__Problem statement__:
Give back every line of the data, transcribed exactly.

============================================================

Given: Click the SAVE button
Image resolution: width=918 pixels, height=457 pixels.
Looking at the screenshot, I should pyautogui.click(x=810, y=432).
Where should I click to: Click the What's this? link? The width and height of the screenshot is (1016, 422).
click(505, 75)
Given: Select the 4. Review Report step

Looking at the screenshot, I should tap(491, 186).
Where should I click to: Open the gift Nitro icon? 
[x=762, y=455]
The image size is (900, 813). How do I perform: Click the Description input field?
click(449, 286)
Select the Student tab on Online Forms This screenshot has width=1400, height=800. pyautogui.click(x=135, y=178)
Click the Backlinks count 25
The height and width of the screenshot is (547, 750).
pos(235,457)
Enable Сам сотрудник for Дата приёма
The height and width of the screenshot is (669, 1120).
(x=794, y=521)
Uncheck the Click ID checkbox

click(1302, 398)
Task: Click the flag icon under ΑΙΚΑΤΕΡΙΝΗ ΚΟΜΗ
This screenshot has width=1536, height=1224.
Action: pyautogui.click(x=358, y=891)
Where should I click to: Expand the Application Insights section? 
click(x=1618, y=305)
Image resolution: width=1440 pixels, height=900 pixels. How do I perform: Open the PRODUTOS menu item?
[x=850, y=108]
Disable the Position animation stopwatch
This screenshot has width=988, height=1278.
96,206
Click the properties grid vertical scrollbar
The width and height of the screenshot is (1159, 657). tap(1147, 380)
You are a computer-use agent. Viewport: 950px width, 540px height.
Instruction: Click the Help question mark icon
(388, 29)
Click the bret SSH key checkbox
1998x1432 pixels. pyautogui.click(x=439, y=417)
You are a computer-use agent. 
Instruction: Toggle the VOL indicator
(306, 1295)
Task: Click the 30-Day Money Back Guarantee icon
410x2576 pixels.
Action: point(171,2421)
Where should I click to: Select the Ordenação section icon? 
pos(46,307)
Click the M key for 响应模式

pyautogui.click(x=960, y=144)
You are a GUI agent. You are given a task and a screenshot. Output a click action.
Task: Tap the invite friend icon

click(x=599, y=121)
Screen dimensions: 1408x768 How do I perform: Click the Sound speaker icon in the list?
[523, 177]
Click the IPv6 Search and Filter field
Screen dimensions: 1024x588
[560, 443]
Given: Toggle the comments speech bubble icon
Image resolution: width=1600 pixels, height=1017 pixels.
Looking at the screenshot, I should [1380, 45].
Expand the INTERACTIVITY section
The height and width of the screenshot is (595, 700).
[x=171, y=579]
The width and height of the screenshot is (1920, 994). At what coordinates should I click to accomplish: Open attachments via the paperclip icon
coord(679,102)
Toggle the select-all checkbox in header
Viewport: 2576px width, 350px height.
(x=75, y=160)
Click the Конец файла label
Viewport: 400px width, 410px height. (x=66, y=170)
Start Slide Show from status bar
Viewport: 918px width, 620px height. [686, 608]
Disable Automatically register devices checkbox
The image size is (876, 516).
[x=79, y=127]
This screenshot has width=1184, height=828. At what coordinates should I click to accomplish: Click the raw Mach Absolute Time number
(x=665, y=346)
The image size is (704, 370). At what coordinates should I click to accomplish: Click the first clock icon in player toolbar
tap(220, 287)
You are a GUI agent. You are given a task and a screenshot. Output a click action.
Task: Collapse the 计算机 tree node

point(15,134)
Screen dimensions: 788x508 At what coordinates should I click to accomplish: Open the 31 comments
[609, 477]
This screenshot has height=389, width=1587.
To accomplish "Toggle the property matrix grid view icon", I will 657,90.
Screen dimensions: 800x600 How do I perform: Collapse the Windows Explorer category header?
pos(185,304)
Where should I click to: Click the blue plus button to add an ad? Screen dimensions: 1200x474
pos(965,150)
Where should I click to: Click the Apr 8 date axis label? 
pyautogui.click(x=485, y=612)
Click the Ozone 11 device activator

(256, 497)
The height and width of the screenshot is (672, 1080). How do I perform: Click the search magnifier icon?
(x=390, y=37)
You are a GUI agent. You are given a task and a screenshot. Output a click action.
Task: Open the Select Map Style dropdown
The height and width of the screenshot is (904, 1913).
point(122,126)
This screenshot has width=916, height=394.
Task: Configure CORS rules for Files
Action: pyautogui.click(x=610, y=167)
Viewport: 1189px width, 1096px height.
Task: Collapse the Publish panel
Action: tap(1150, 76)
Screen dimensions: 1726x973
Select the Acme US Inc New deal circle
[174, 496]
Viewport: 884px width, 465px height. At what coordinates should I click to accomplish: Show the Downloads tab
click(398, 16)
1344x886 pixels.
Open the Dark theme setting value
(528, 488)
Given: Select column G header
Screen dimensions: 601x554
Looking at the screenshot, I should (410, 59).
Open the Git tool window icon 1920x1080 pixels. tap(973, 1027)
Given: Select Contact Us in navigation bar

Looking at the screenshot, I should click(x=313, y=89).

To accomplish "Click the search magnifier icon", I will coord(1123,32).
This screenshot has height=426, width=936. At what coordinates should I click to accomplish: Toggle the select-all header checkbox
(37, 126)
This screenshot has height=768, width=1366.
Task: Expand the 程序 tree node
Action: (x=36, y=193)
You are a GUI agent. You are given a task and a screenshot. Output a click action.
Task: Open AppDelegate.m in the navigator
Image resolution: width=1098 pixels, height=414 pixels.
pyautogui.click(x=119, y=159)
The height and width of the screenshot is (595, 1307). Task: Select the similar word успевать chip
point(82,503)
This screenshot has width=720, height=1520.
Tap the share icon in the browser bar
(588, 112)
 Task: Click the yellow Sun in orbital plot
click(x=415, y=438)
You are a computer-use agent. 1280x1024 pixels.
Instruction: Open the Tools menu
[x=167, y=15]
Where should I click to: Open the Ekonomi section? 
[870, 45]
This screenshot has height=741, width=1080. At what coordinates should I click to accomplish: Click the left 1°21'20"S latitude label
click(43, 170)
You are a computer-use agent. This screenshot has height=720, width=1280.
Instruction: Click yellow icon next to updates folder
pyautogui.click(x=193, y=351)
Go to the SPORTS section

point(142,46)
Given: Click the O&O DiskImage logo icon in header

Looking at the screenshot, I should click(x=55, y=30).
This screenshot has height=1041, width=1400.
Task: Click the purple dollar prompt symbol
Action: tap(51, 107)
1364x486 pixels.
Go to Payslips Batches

============================================================

__Written reply__:
Given: Click the SAVE button
Image resolution: width=918 pixels, height=457 pixels.
Looking at the screenshot, I should pyautogui.click(x=810, y=432).
Where should I click to: Click the What's this? link? The width and height of the screenshot is (1016, 422).
click(505, 75)
Given: Select the 4. Review Report step

Looking at the screenshot, I should tap(491, 186).
Where should I click to: Open the gift Nitro icon? 
[x=762, y=455]
The image size is (900, 813). How do I perform: Click the Description input field?
click(449, 286)
Select the Student tab on Online Forms This screenshot has width=1400, height=800. pyautogui.click(x=135, y=178)
Click the Backlinks count 25
The height and width of the screenshot is (547, 750).
pos(235,457)
Enable Сам сотрудник for Дата приёма
The height and width of the screenshot is (669, 1120).
(x=794, y=521)
Uncheck the Click ID checkbox

click(1302, 398)
Task: Click the flag icon under ΑΙΚΑΤΕΡΙΝΗ ΚΟΜΗ
This screenshot has width=1536, height=1224.
Action: pyautogui.click(x=358, y=891)
Where should I click to: Expand the Application Insights section? 
click(x=1618, y=305)
Image resolution: width=1440 pixels, height=900 pixels. How do I perform: Open the PRODUTOS menu item?
[x=850, y=108]
Disable the Position animation stopwatch
This screenshot has width=988, height=1278.
96,206
Click the properties grid vertical scrollbar
The width and height of the screenshot is (1159, 657). tap(1147, 380)
You are a computer-use agent. Viewport: 950px width, 540px height.
Instruction: Click the Help question mark icon
(388, 29)
Click the bret SSH key checkbox
1998x1432 pixels. pyautogui.click(x=439, y=417)
You are a computer-use agent. 
Instruction: Toggle the VOL indicator
(306, 1295)
Task: Click the 30-Day Money Back Guarantee icon
410x2576 pixels.
Action: point(171,2421)
Where should I click to: Select the Ordenação section icon? 
pos(46,307)
Click the M key for 响应模式

pyautogui.click(x=960, y=144)
You are a GUI agent. You are given a task and a screenshot. Output a click action.
Task: Tap the invite friend icon

click(x=599, y=121)
Screen dimensions: 1408x768 How do I perform: Click the Sound speaker icon in the list?
[523, 177]
Click the IPv6 Search and Filter field
Screen dimensions: 1024x588
[560, 443]
Given: Toggle the comments speech bubble icon
Image resolution: width=1600 pixels, height=1017 pixels.
Looking at the screenshot, I should [1380, 45].
Expand the INTERACTIVITY section
The height and width of the screenshot is (595, 700).
[x=171, y=579]
The width and height of the screenshot is (1920, 994). At what coordinates should I click to accomplish: Open attachments via the paperclip icon
coord(679,102)
Toggle the select-all checkbox in header
Viewport: 2576px width, 350px height.
(x=75, y=160)
Click the Конец файла label
Viewport: 400px width, 410px height. (x=66, y=170)
Start Slide Show from status bar
Viewport: 918px width, 620px height. [686, 608]
Disable Automatically register devices checkbox
The image size is (876, 516).
[x=79, y=127]
This screenshot has width=1184, height=828. At what coordinates should I click to accomplish: Click the raw Mach Absolute Time number
(x=665, y=346)
The image size is (704, 370). At what coordinates should I click to accomplish: Click the first clock icon in player toolbar
tap(220, 287)
You are a GUI agent. You are given a task and a screenshot. Output a click action.
Task: Collapse the 计算机 tree node

point(15,134)
Screen dimensions: 788x508 At what coordinates should I click to accomplish: Open the 31 comments
[609, 477]
This screenshot has height=389, width=1587.
To accomplish "Toggle the property matrix grid view icon", I will 657,90.
Screen dimensions: 800x600 How do I perform: Collapse the Windows Explorer category header?
pos(185,304)
Where should I click to: Click the blue plus button to add an ad? Screen dimensions: 1200x474
pos(965,150)
Where should I click to: Click the Apr 8 date axis label? 
pyautogui.click(x=485, y=612)
Click the Ozone 11 device activator

(256, 497)
The height and width of the screenshot is (672, 1080). How do I perform: Click the search magnifier icon?
(x=390, y=37)
You are a GUI agent. You are given a task and a screenshot. Output a click action.
Task: Open the Select Map Style dropdown
The height and width of the screenshot is (904, 1913).
point(122,126)
This screenshot has width=916, height=394.
Task: Configure CORS rules for Files
Action: pyautogui.click(x=610, y=167)
Viewport: 1189px width, 1096px height.
Task: Collapse the Publish panel
Action: tap(1150, 76)
Screen dimensions: 1726x973
Select the Acme US Inc New deal circle
[174, 496]
Viewport: 884px width, 465px height. At what coordinates should I click to accomplish: Show the Downloads tab
click(398, 16)
1344x886 pixels.
Open the Dark theme setting value
(528, 488)
Given: Select column G header
Screen dimensions: 601x554
Looking at the screenshot, I should (410, 59).
Open the Git tool window icon 1920x1080 pixels. tap(973, 1027)
Given: Select Contact Us in navigation bar

Looking at the screenshot, I should click(x=313, y=89).

To accomplish "Click the search magnifier icon", I will coord(1123,32).
This screenshot has height=426, width=936. At what coordinates should I click to accomplish: Toggle the select-all header checkbox
(37, 126)
This screenshot has height=768, width=1366.
Task: Expand the 程序 tree node
Action: (x=36, y=193)
You are a GUI agent. You are given a task and a screenshot. Output a click action.
Task: Open AppDelegate.m in the navigator
Image resolution: width=1098 pixels, height=414 pixels.
pyautogui.click(x=119, y=159)
The height and width of the screenshot is (595, 1307). Task: Select the similar word успевать chip
point(82,503)
This screenshot has width=720, height=1520.
Tap the share icon in the browser bar
(588, 112)
 Task: Click the yellow Sun in orbital plot
click(x=415, y=438)
You are a computer-use agent. 1280x1024 pixels.
Instruction: Open the Tools menu
[x=167, y=15]
Where should I click to: Open the Ekonomi section? 
[870, 45]
This screenshot has height=741, width=1080. At what coordinates should I click to accomplish: Click the left 1°21'20"S latitude label
click(43, 170)
You are a computer-use agent. This screenshot has height=720, width=1280.
Instruction: Click yellow icon next to updates folder
pyautogui.click(x=193, y=351)
Go to the SPORTS section

point(142,46)
Given: Click the O&O DiskImage logo icon in header

Looking at the screenshot, I should click(x=55, y=30).
This screenshot has height=1041, width=1400.
Task: Click the purple dollar prompt symbol
Action: tap(51, 107)
1364x486 pixels.
Go to Payslips Batches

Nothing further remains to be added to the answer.